TRANSACTIONS OF THE JAPAN FLUID POWER SYSTEM SOCIETY Volume 33, Issue 6

A Study of Conditions for the Estimation of Wave Speed in a Pipe

A method of estimating wave speed in a pipe was proposed by the authors. The estimation process is thought to be influenced by the nature of transient phenomenon in a pipe, the optimized finite element model used as a pipeline dynamics model, and the identification algorithms Major factors that may influence the estimation process are investigated, such as valve operating time, pressure noise caused by quick valve operation, the relationship between the number of elements of the pipeline model, a sampling time and regression gain of identification algorithms. The effects of the major factors are illustrated through experimental study.

Reducing the Fluid-Borne Noise of Variable-Displacement Vane Pump for Automotive Hydraulic Power Steering System

In an automotive hydraulic power steering system a variable-displacement vane pump, which is equipped with a control de vice for adjusting the eccentricity of the cam ring appropriately according to the pump rotational speed (ie., vehicle speed), has gradually begun to be used for energy saving in place of a fixed-displacement vane pump. However, fluid-borne noise radiated into the passenger compartment has greatly increased following this replacement, and therefore countermeasures to reduce pump source flow ripple have been required more than anything else to further spread its usage. This paper presents development research of a quieter (low-fluid-borne noise level) variable-displacement vane pump for HPS systems. First, it is indicated based on both the measurements and simulation analysis of pump source flow ripple that the excessive increase of fluid borne noise produced by existing variable-displacement vane pumps is mainly caused by vane bounce occurring in the trapping sections near dead centers, which is difficult to prevent when conventional cylindrical (completely round profile) cam ring is used Next, a new cam ring profile for preventing vane bounce called the “modified profile cam ring” is proposed and its effectiveness is examined by noise tests in the passenger compartment of a real car as well as measurements of pump source flow ripple in the bench test circuit The proposed cam ring is found to be able to reduce fluid-borne noise at least to the level of a fixed pump. The newly developed types of pumps have already been put into practice in several kinds of automobiles.

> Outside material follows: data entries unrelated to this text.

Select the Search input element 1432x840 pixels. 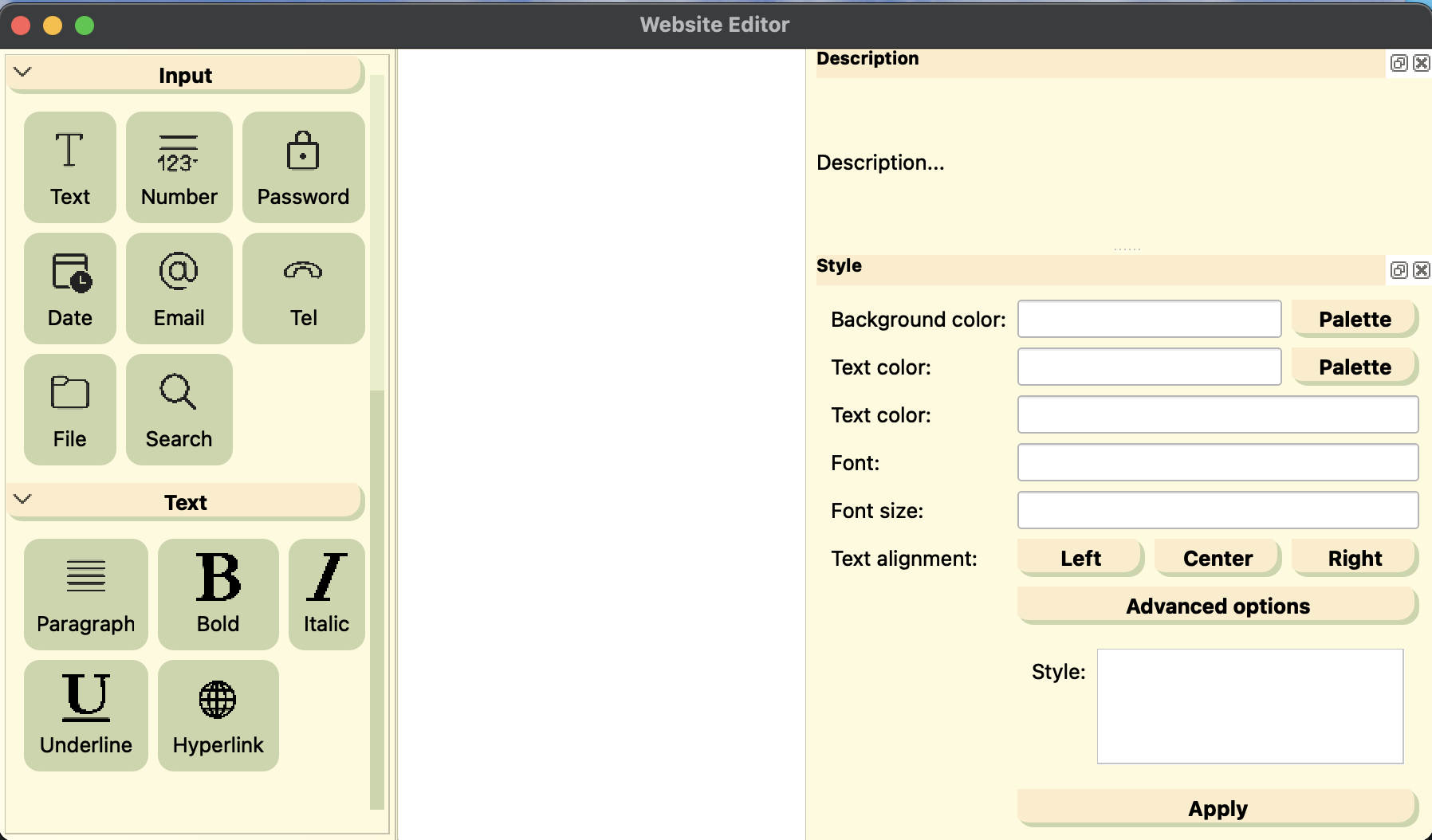(179, 410)
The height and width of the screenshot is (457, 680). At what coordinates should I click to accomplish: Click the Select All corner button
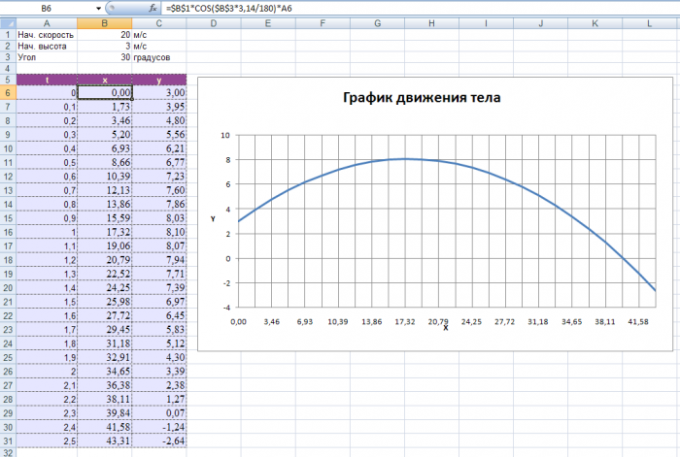pyautogui.click(x=7, y=22)

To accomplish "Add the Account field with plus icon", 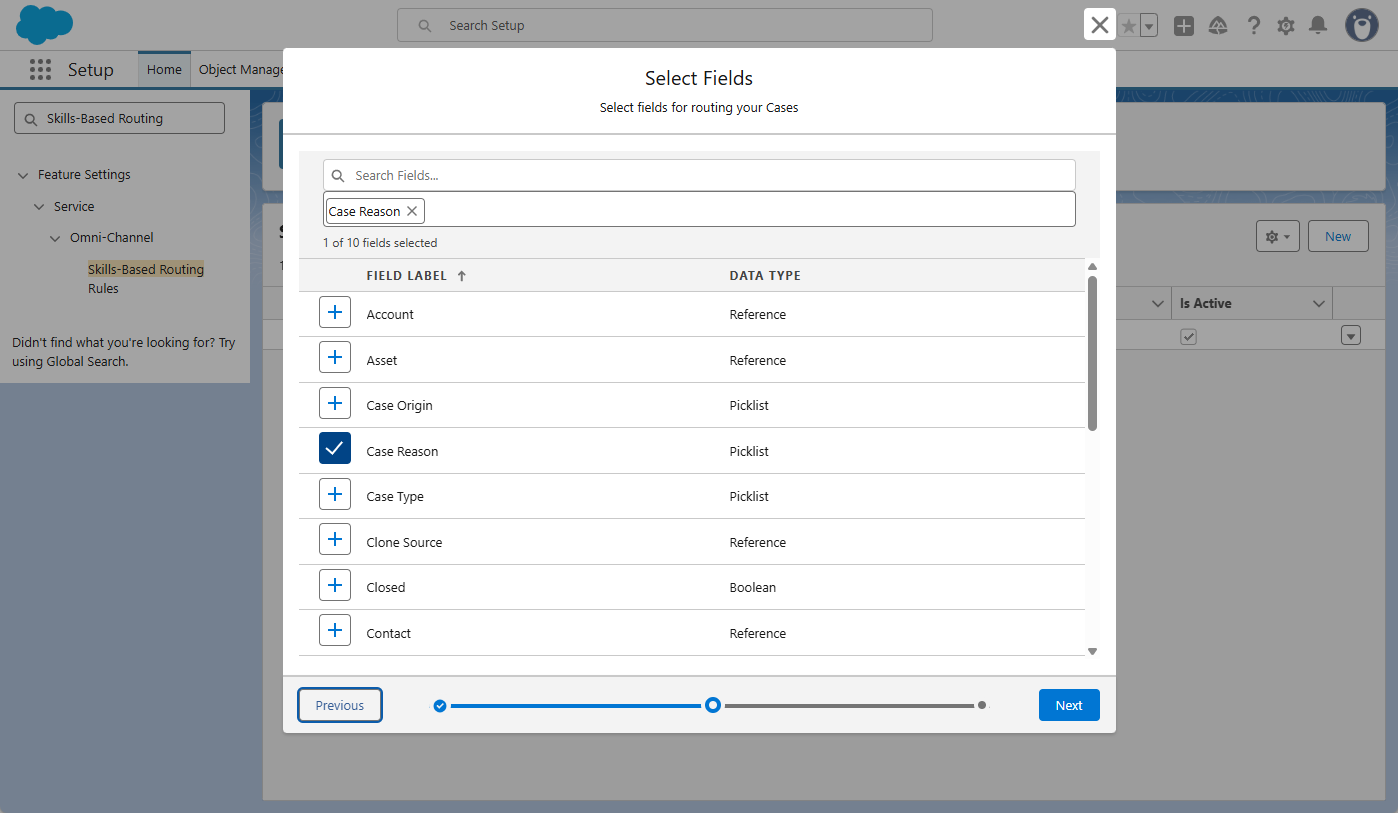I will point(335,313).
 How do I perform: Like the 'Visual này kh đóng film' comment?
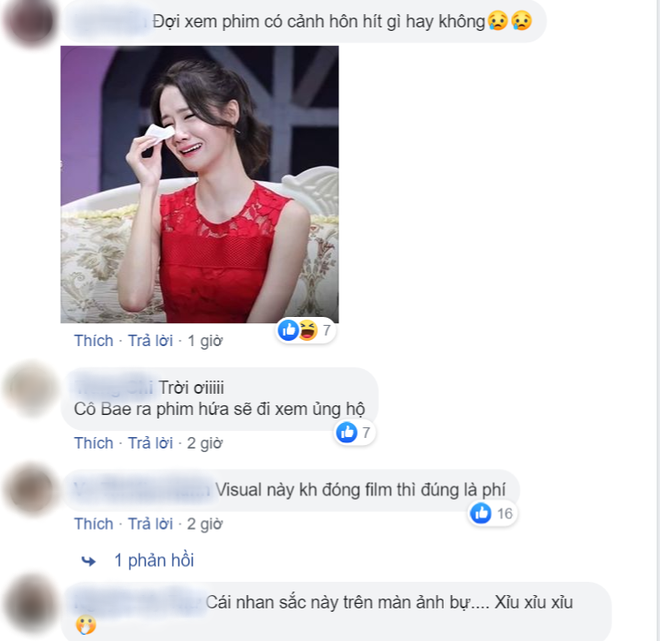[x=94, y=524]

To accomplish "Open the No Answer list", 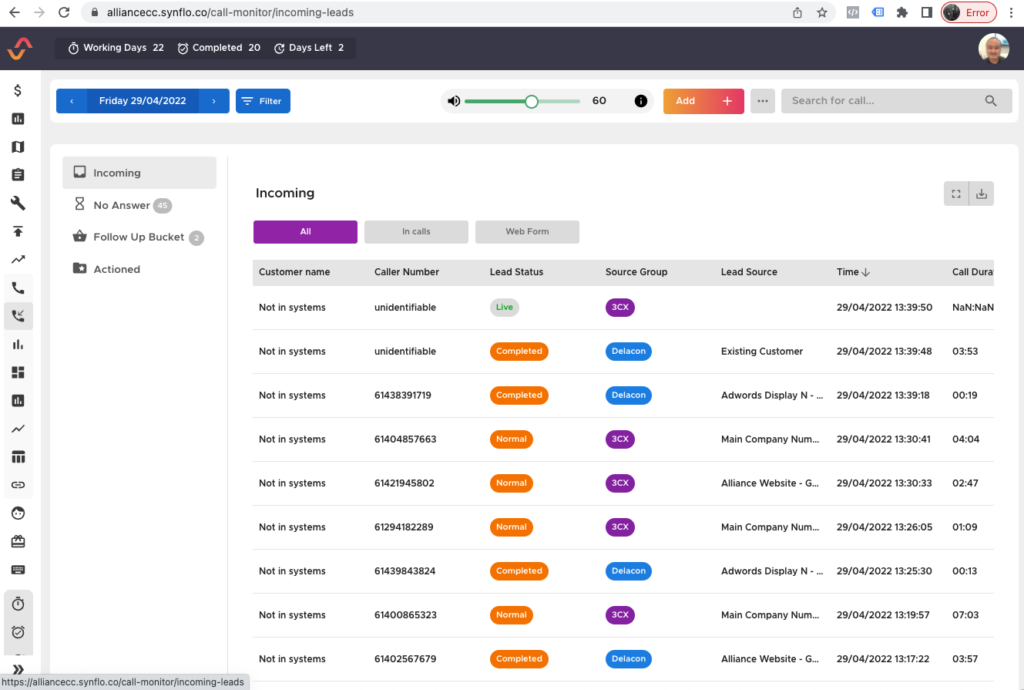I will 121,205.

Optimum Design of Resonator Hose for Automotive Hydraulic Power Steering System

A hydraulic silencer called a “resonator hose”, that places flexible metal tubes (called a “tuning cable”) inside a section of reinforced hose coaxially, is commonly used in automotive power steering hydraulic lines to suppress transmission of pump-induced pressure pulsation and thus reduce fluidborne noise radiated into the passenger compartment. However, finding the optimum design configuration for the resonator hose has been a matter of experience-based trial and error because an accurate mathematical model for pulsation attenuation characteristics of a resonator hose had not been established. This paper presents an optimum design method for a resonator hose, taking into consideration every key circuit factors in a real power steering system. First, a method of determining experimentally the viscoelastic properties of the hose wall from measured transmission loss characteristics, which is necessary for establishing a mathematical model for the resonator hose, is proposed and discussed with estimated results. Next, a successful mathematical means (optimum design method) is outlined for sizing the desired variables (lengths of tuning cables and hose) so that the performance function designated in terms of pressure pulsations is minimized under the designated constraint conditions Calculated results of attenuation characteristics of eight kinds of optimally designed resonator hoses all agree well with experimental results.